The book is based off Joseph Campbell’s ‘Hero with a Thousand Faces’ and it does heavily reference films, as it is a source for beginning scriptwriters. However, it is not without merit for any other kind of writer as well. Vogler has provided a movable list of ideas that can be plot markers within a story to help propel it to the next act or chapter. Often a writer can get very stilted in a myriad of ideas without being sure which thread is the best for the plot, not necessarily for the characters, this book has helped me to move past my uncertainties and realise I know where the characters need to go next, it’s just up to me to write them getting there.

I could talk endlessly about this book, but I won’t. There are some low-star reviews on goodreads for it, I understand some feel it’s a ripped-off, dumbed-down version of Campbell’s book, but depending on what you’re looking for the book to give you, you’ll probably find it. It’s not a quick-fix manual, nor is it a cheat-sheet in writing a bestseller, Vogler is completely aware that many of his suggested steps aren’t needed or can go in virtually any order, plus rules are made to be broken. For me, this book was about giving me ideas, supporting my ideas I already had, and helping me find the thread I wanted to follow will still paying some heed to Classical narratives.

Still recommend this book!


On Writing – Stephen King

I love this book so much, I bought it TWICE!

I have the hardback copy, somewhere and I read about a third of it a few years ago, but still in the throes of uni I put it down and moved house too many times to remember where it was. Alas, I bought a new version on kindle, simply because I’ve gone too long on my current course without being able to quote from it. And oh, is it worth the quotes!
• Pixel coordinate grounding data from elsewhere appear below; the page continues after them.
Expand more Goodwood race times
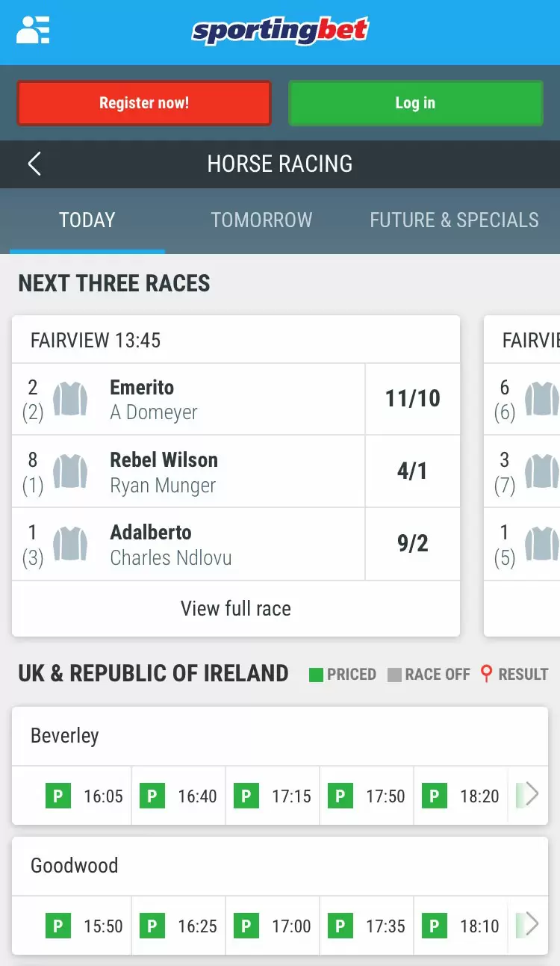 tap(532, 925)
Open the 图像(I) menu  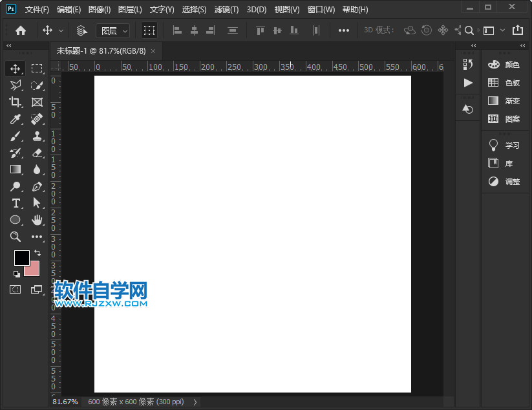(x=100, y=10)
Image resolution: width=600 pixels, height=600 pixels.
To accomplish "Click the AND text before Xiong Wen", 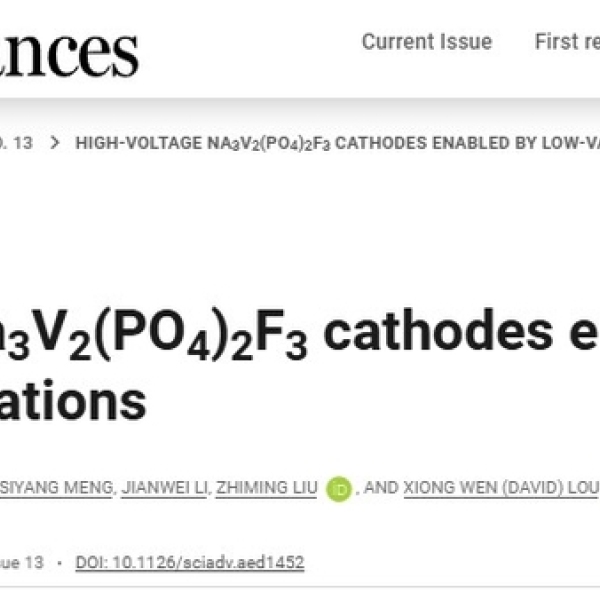I will 381,487.
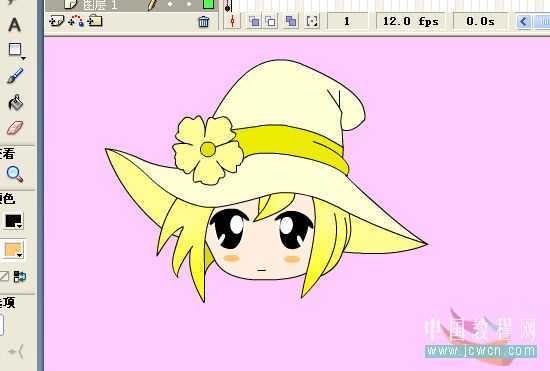This screenshot has width=550, height=371.
Task: Enable Onion Skin mode
Action: 254,21
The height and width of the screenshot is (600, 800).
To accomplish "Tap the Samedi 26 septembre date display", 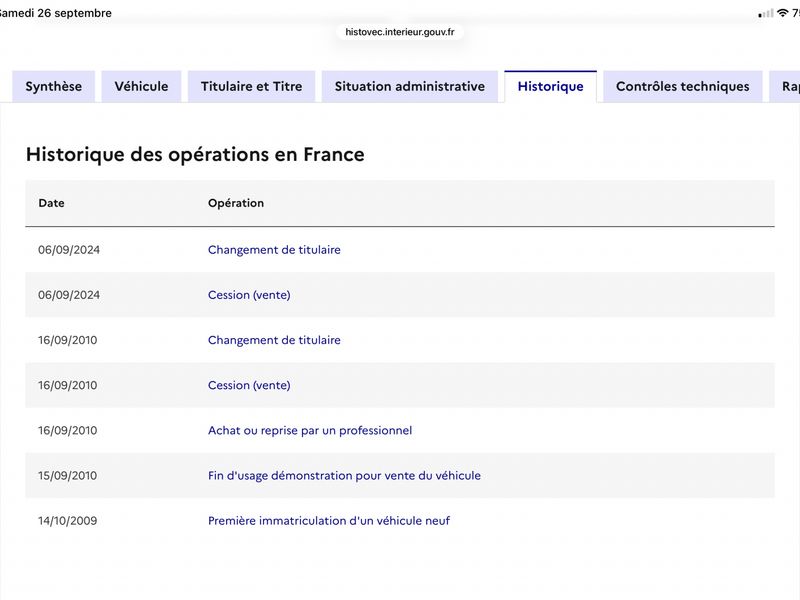I will click(x=55, y=13).
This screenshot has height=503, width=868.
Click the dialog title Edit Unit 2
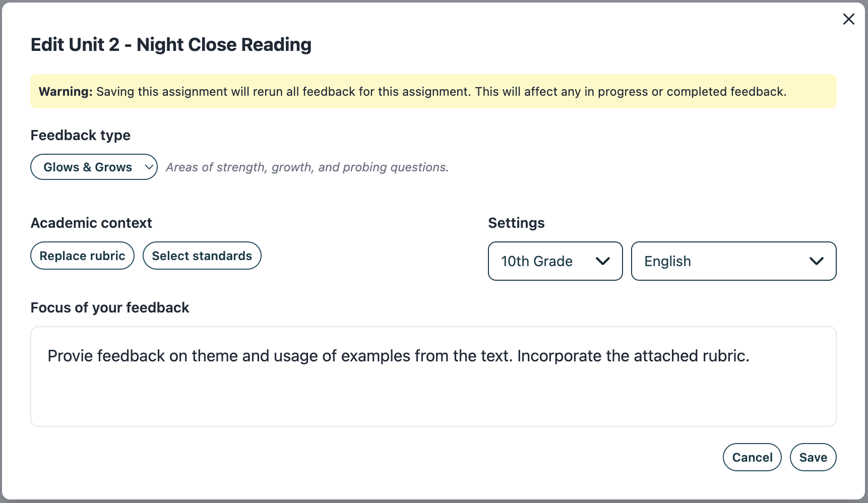click(x=171, y=44)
There is something unassuming about Stephen King, when you read his fiction you might imagine a dark, brooding figure, deliberately hiding himself from the outside world; pondering on his dark thoughts and making a conscious effort to scramble his readers brains, but he’s not. He’s an ordinary guy who worked his arse off to get to be one of the greatest writers of our generation. He talks candidly about how writing was always a part of his life, as a child, and beyond, but the need to provide financially for his young family meant he had to get a ‘real job’ as an English teacher. He doesn’t diminish this career path at all, nor talks about it interfering in anything – it was a pretty great job at the time – the problem (and his wake up call) was that he could quite easily pass thirty years away being a high school English teacher, all the while having that unfinished manuscript in his bottom desk drawer – like almost every other high school English teacher. The thought scared him into action, and from it came Carrie. Mixed influences from 70s sci-fi, telekinesis, tragic young suicides and tragic young misfits from his own school days, and a time working in a girls bathroom and noticing the tampon dispenser all eventually blended together to form Carrie… Eventually bringing in an advance of around $400,000, hundreds of times more than his yearly teaching salary of around $6,000.
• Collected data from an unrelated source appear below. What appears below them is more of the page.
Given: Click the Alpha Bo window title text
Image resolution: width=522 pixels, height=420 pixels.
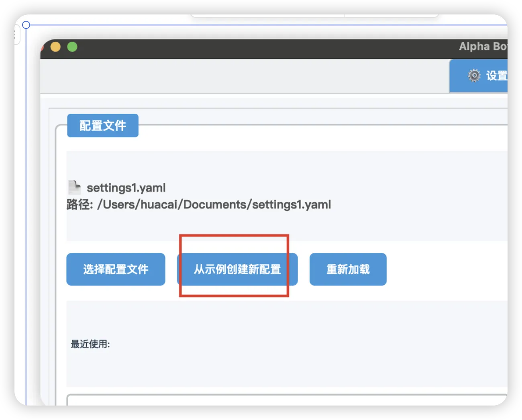Looking at the screenshot, I should click(483, 47).
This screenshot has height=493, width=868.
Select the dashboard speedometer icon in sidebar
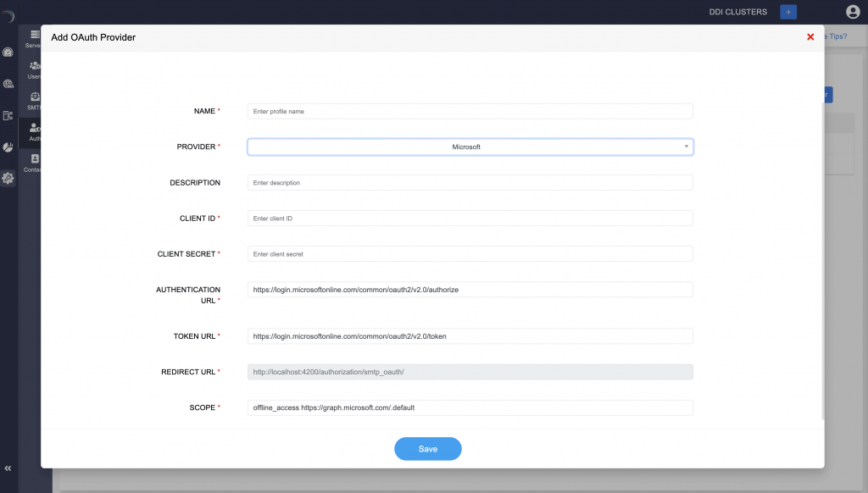[x=8, y=53]
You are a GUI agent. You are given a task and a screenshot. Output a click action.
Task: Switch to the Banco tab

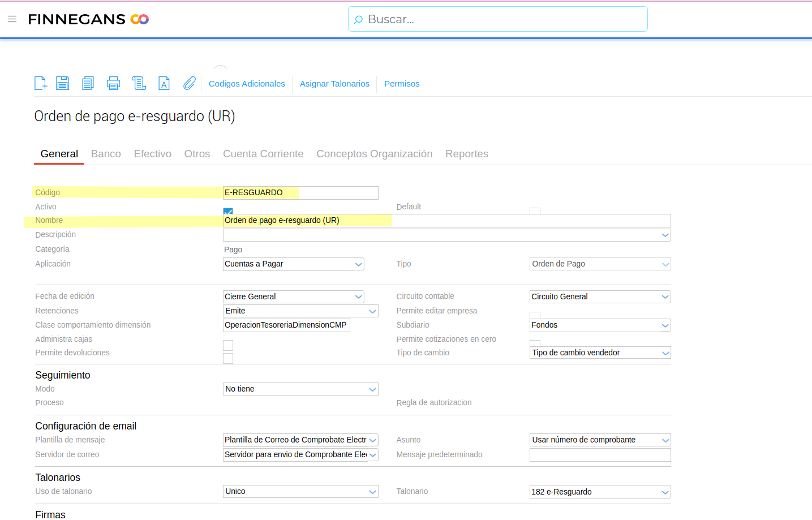point(106,154)
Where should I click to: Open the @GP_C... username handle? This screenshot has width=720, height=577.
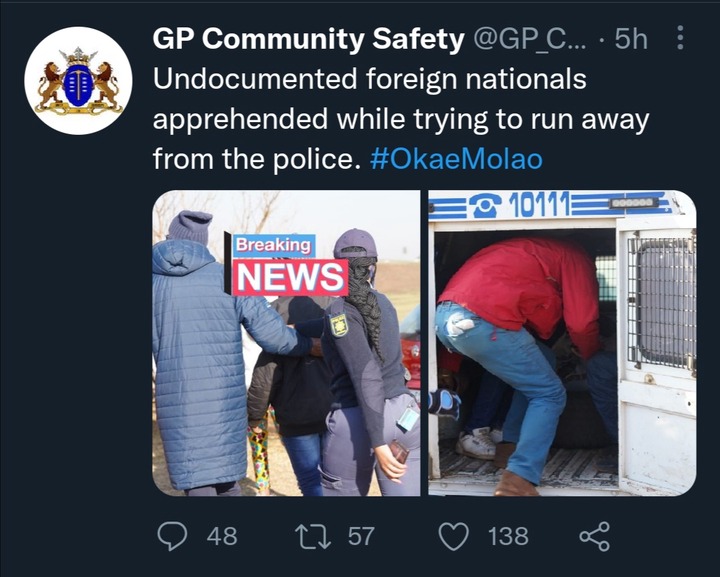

He is clear that it was never about the money. It was about the fundamental human need to create something, and a compulsion that went deeper than everything but absorbed everything. (He mentions ‘The Shining’ and not realising that the alcoholic writer was probably himself.) He doesn’t hold back from much, he is straight up about his addictions and how they developed and to his point of seeking help. He cares greatly for his family and loves his wife without the macho concealment others use under the pretence of privacy. He cares about writing – not the bravado, not the accolades – but that writing as a skill that can be developed, if you take the time to work at it.

The best part of all is that he doesn’t plot. He rarely ever has, and feels in the times where he did, the narrative was more contrived and less spontaneous. I love this admission! This is where I started to breathe more easily, having taken one too many literature classes and a Modernism class where we discussed the superior intellect of Joyce, I became frozen and succumbed to writer’s block. How could I possibly write anything of interest when I couldn’t/didn’t want to spend an extra thousand hours weaving various literary themes and concepts through my story? Turns out Stephen King doesn’t, so neither do I. What he does suggest is many of these things will naturally appear in your work. He likens writing a novel to sculpting or excavating something which already exists. All the themes and plot are already there, it’s just a matter of how you pick it out of the soil. Therefore, his advice is upon reading the first draft, to make note of any recurring themes or motifs and to expand and flesh them out more in the second draft. Solid advice. Just get on with it, stop debating and pontificating. Just bloody write.

After all, you can’t edit a blank page.

Read this book because you’re interested in seeing the man behind the weird and fantastic, and for seeing how the writer saved the man.